Usage
snssde2d(N, ...)
## S3 method for class 'default':
snssde2d(N = 1000, M = 1, x0 = 0, y0 = 0, t0 = 0, T = 1, Dt,
driftx, diffx, drifty, diffy, alpha = 0.5, mu = 0.5,
type = c("ito", "str"), method = c("euler", "milstein",
"predcorr", "smilstein", "taylor", "heun", "rk1", "rk2",
"rk3"), ...)
## S3 method for class 'snssde2d':
summary(object, \dots)
## S3 method for class 'snssde2d':
time(x, \dots)
## S3 method for class 'snssde2d':
mean(x, \dots)
## S3 method for class 'snssde2d':
median(x, \dots)
## S3 method for class 'snssde2d':
quantile(x, \dots)
## S3 method for class 'snssde2d':
kurtosis(x, \dots)
## S3 method for class 'snssde2d':
skewness(x, \dots)
## S3 method for class 'snssde2d':
moment(x, order = 2, \dots)
## S3 method for class 'snssde2d':
bconfint(x, level=0.95, \dots)
## S3 method for class 'snssde2d':
plot(x, \dots)
## S3 method for class 'snssde2d':
lines(x, \dots)
## S3 method for class 'snssde2d':
points(x, \dots)
## S3 method for class 'snssde2d':
plot2d(x, \dots)
## S3 method for class 'snssde2d':
lines2d(x, \dots)
## S3 method for class 'snssde2d':
points2d(x, \dots)Arguments
N
number of simulation steps.
x0, y0
initial value of the process $X_{t}$ and $Y_{t}$ at time t0.
Dt
time step of the simulation (discretization).
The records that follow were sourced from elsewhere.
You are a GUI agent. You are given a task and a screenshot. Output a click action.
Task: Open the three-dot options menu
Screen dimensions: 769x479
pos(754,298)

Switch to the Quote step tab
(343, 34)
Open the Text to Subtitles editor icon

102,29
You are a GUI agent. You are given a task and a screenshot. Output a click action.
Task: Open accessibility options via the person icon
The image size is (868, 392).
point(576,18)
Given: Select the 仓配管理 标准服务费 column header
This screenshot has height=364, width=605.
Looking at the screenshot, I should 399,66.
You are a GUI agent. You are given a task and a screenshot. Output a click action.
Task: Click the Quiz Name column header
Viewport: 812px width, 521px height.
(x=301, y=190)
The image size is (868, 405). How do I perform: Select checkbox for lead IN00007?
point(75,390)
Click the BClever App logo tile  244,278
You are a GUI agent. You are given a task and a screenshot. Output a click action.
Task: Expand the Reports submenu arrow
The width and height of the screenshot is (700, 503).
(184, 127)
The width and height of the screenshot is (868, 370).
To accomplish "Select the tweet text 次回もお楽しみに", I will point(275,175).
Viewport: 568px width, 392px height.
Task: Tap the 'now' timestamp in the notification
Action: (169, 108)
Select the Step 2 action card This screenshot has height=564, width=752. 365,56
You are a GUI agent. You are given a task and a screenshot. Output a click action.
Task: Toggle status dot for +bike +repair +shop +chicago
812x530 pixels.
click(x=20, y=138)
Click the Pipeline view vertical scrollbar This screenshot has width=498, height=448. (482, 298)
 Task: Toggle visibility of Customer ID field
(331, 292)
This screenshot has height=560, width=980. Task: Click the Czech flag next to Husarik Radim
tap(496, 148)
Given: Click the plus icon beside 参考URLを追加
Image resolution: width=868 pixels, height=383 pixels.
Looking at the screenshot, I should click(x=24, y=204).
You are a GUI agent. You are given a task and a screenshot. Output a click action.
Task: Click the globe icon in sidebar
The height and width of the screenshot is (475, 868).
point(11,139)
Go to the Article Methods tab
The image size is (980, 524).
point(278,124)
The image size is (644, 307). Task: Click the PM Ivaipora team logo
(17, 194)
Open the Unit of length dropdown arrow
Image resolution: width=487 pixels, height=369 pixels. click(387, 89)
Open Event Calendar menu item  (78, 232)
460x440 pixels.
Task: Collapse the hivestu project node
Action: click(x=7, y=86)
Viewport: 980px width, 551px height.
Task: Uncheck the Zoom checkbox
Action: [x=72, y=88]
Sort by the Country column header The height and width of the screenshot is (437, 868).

If it is missing a default $\Delta t = \frac{T-t_{0}}{N}$. driftx, drifty
drift coefficient: an expression of three variables t, x and y for process $X_t$ and $Y_t$. diffx, diffy
diffusion coefficient: an expression of three variables t, x and y for process $X_t$ and $Y_t$. alpha, mu
weight of the predictor-corrector scheme; the default alpha = 0.5 and mu = 0.5.
type
if type="ito" simulation sde of Ito type, else type="str" simulation sde of Stratonovich type; the default type="ito".
method
numerical methods of simulation, the default method = "euler".
x, object
an object inheriting from class "snssde2d".
level
the confidence level required.
...
further arguments for (non-default) methods.